An exact transcription of the data below, complete and unaltered, is the expected answer.
+--
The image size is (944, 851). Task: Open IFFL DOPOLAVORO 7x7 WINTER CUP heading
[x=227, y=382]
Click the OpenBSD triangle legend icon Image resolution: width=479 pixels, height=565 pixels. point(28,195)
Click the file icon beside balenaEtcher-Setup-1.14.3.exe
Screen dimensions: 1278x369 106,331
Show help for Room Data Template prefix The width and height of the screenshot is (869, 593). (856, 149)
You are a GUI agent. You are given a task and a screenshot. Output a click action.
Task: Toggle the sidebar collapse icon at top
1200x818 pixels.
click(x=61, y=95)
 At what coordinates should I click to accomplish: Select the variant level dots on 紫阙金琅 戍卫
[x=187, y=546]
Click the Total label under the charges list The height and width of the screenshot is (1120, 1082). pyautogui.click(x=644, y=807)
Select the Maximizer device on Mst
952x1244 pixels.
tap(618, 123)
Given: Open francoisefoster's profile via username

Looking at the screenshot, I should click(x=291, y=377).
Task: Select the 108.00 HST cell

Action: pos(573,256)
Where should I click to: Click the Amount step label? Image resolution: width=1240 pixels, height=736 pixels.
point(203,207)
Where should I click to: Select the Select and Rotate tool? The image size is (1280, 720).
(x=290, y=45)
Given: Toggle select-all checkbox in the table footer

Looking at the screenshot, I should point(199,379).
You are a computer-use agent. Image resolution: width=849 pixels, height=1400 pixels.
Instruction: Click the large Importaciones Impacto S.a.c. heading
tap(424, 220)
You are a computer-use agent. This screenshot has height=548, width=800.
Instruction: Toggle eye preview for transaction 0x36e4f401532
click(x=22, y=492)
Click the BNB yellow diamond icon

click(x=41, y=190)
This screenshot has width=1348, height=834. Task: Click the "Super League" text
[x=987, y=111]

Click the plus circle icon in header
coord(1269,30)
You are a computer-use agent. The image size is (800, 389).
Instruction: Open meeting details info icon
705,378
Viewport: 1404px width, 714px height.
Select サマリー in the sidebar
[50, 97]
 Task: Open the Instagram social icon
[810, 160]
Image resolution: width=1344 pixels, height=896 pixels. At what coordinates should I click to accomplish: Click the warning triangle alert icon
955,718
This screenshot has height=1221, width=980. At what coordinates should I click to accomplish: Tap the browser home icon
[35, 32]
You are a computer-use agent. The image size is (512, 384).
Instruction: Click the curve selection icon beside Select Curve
+--
**RESPONSE TO THE TASK:**
The image size is (944, 851). Task: Open IFFL DOPOLAVORO 7x7 WINTER CUP heading
[x=227, y=382]
Click the OpenBSD triangle legend icon Image resolution: width=479 pixels, height=565 pixels. point(28,195)
Click the file icon beside balenaEtcher-Setup-1.14.3.exe
Screen dimensions: 1278x369 106,331
Show help for Room Data Template prefix The width and height of the screenshot is (869, 593). (856, 149)
You are a GUI agent. You are given a task and a screenshot. Output a click action.
Task: Toggle the sidebar collapse icon at top
1200x818 pixels.
click(x=61, y=95)
 At what coordinates should I click to accomplish: Select the variant level dots on 紫阙金琅 戍卫
[x=187, y=546]
Click the Total label under the charges list The height and width of the screenshot is (1120, 1082). pyautogui.click(x=644, y=807)
Select the Maximizer device on Mst
952x1244 pixels.
tap(618, 123)
Given: Open francoisefoster's profile via username

Looking at the screenshot, I should click(x=291, y=377).
Task: Select the 108.00 HST cell

Action: pos(573,256)
Where should I click to: Click the Amount step label? Image resolution: width=1240 pixels, height=736 pixels.
point(203,207)
Where should I click to: Select the Select and Rotate tool? The image size is (1280, 720).
(x=290, y=45)
Given: Toggle select-all checkbox in the table footer

Looking at the screenshot, I should point(199,379).
You are a computer-use agent. Image resolution: width=849 pixels, height=1400 pixels.
Instruction: Click the large Importaciones Impacto S.a.c. heading
tap(424, 220)
You are a computer-use agent. This screenshot has height=548, width=800.
Instruction: Toggle eye preview for transaction 0x36e4f401532
click(x=22, y=492)
Click the BNB yellow diamond icon

click(x=41, y=190)
This screenshot has width=1348, height=834. Task: Click the "Super League" text
[x=987, y=111]

Click the plus circle icon in header
coord(1269,30)
You are a computer-use agent. The image size is (800, 389).
Instruction: Open meeting details info icon
705,378
Viewport: 1404px width, 714px height.
Select サマリー in the sidebar
[50, 97]
 Task: Open the Instagram social icon
[810, 160]
Image resolution: width=1344 pixels, height=896 pixels. At what coordinates should I click to accomplish: Click the warning triangle alert icon
955,718
This screenshot has height=1221, width=980. At what coordinates should I click to accomplish: Tap the browser home icon
[35, 32]
You are a computer-use agent. The image size is (512, 384).
Instruction: Click the curve selection icon beside Select Curve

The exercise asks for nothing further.